Supply Chain Responsibility
On January 1, 2012, the California Transparency in Supply Chains Acts of 2010 (SB 657) (the “Act”) went into effect in the State of California.
The Act seeks the elimination of forced labor, slavery and human trafficking from product supply chains and requires that companies disclose their efforts to ensure their supply chains are free from forced labor, slavery or human trafficking.
As a full member of the Electronic Industry Citizenship Coalition (EICC), we review our supply chain, our suppliers’ practices and our policies and procedures with respect to our suppliers to ensure that our direct supply chain is free from forced labor, slavery or human trafficking, including the following:
- Written Policies and Procedures: In connection with joining the EICC, Isola has adopted the EICC Code of Conduct. The EICC Code of Conduct contains internationally recognized labor and human rights standards that include, among other things, freely chosen employment, child labor avoidance, restrictions on working hours, and humane treatment of employees. Further, the EICC Code of Conduct requires that we operate our business in compliance with all applicable labor laws, rules and regulations, including but not limited to, all laws forbidding the solicitation, facilitation or any other use of slavery or human trafficking, as those terms are defined in the Act. We have purchase agreements or purchase order terms and conditions in place requiring our suppliers to comply with international standards and applicable laws and regulations that prohibit forced labor, slavery or human trafficking.
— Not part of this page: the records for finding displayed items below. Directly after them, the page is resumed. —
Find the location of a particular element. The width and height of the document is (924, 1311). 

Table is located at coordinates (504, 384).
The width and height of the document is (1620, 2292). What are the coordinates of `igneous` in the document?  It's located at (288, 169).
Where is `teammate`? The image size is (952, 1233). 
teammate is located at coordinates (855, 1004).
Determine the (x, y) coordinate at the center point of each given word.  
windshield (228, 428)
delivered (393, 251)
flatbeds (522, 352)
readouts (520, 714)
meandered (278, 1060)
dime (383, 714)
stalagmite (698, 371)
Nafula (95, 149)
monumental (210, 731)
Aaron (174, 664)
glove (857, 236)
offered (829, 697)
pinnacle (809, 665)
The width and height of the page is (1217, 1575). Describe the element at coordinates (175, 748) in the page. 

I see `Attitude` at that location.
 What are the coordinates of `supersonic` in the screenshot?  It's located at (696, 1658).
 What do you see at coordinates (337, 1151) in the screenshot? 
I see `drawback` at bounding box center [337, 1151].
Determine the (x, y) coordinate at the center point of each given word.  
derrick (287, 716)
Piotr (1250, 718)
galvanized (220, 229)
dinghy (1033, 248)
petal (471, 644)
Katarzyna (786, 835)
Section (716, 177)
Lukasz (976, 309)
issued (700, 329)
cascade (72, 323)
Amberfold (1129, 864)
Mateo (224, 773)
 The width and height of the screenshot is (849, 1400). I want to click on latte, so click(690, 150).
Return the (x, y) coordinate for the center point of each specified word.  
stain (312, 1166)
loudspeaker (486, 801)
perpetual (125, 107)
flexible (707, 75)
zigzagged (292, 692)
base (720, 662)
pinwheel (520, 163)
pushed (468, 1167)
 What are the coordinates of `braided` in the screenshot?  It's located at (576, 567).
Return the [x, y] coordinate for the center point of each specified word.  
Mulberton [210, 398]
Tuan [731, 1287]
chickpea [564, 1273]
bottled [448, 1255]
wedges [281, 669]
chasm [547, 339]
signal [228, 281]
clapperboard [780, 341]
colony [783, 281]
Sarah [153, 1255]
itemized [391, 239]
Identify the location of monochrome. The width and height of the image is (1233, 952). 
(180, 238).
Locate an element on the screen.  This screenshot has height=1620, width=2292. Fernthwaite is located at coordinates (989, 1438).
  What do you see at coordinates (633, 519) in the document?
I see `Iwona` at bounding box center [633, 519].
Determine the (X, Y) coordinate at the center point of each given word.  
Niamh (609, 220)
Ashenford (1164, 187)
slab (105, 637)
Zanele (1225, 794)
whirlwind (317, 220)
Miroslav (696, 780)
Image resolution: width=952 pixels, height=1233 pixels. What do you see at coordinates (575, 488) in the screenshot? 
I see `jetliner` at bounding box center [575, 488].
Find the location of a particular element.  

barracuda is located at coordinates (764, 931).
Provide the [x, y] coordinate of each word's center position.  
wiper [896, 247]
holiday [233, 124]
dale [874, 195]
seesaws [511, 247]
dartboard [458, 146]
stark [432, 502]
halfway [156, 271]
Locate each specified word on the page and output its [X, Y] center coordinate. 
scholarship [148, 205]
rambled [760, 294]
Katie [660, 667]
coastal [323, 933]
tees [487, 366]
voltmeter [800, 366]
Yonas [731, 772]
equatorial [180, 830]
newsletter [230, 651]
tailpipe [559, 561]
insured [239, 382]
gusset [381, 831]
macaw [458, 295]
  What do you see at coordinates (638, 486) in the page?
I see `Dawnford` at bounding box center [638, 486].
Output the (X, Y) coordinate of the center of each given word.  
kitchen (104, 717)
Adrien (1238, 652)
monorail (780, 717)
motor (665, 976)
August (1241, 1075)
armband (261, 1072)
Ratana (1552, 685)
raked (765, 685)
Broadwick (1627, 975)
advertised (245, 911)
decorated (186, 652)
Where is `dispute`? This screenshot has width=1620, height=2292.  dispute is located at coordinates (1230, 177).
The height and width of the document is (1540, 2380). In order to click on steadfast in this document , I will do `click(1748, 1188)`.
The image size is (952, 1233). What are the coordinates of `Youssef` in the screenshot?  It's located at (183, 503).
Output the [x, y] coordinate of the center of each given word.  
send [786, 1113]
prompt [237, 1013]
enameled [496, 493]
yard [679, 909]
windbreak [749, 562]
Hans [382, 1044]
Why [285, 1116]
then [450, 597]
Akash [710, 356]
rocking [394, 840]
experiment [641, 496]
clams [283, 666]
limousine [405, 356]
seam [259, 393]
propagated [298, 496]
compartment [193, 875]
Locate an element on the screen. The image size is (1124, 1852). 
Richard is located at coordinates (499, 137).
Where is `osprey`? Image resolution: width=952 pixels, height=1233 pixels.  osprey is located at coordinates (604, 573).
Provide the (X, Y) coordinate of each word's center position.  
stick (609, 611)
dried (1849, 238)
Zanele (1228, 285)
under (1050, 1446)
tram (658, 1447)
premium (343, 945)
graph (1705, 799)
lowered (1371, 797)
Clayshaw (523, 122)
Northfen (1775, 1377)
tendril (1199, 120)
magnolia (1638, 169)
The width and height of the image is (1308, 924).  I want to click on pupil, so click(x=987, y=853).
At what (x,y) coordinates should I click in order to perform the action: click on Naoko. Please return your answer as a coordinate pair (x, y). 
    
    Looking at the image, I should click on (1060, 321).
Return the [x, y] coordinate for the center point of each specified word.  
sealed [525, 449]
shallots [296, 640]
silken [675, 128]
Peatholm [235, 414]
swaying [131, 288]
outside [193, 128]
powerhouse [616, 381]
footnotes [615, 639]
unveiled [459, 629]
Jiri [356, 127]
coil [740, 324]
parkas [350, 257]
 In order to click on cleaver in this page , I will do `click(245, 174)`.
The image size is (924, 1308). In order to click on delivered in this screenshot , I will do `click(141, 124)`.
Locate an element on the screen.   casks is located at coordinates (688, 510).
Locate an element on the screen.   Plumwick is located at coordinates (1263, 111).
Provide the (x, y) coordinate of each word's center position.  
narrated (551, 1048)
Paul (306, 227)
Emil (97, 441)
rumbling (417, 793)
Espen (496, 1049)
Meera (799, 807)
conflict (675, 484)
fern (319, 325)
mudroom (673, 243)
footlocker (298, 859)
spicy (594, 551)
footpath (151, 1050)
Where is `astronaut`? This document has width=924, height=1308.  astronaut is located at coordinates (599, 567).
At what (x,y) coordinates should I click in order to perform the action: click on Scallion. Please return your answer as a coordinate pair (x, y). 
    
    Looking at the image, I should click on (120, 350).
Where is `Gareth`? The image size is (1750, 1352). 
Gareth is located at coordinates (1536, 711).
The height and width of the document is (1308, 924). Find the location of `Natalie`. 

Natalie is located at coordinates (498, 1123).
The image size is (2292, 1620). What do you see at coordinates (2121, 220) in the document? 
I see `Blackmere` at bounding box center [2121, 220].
- Supplier Certifications: In 2015, we will verify that all of our suppliers have certified their compliance with EICC Code of Conduct, including the provisions barring the use of forced labor, slavery or human trafficking.
- Third-Party Audits: Shared audits of suppliers are conducted by various EICC members, including Isola, to ensure the suppliers are in compliance with the EICC Code of Conduct. These audits specifically address compliance with all applicable labor laws, rules and regulations governing forced labor, slavery and human trafficking, as set forth in the Act. These audits are announced to suppliers in advance and are conducted in accordance with a uniform EICC audit protocol. The EICC encourages its members to have these audits conducted by third party auditors, but EICC members may conduct these audits themselves provided that members’ internal company auditors have been specifically approved by the EICC Audit Program Manager. It is expected that over a period of several years all of the high-risk suppliers within the EICC supply chain will be audited.
- Accountability Standards: Isola has a zero tolerance policy for violation of the laws banning forced labor, slavery or human trafficking. If we determine that a supplier violated any of these laws, we will remove the supplier from our approved vendor list. In addition, any Isola employee who fails to alert executive management of any prohibited activities concerning slavery and trafficking by Isola suppliers will be subject to discipline, up to and including termination of employment.
- Employee Training: While personnel working in Isola’s Supply Chain management have reviewed and are familiar with this statement on supply chain responsibility, we currently do not offer formal training on this statement.We are in the process of implementing a new learning management system and plan to expand our training efforts to include supply chain training by the end of 2016.
Isola is committed to taking necessary measures to ensure our direct supply chain is free from forced labor, slavery and human trafficking. We will continue to update our policies and procedures as needed to safeguard against any mistreatment of persons involved in our direct supply chain.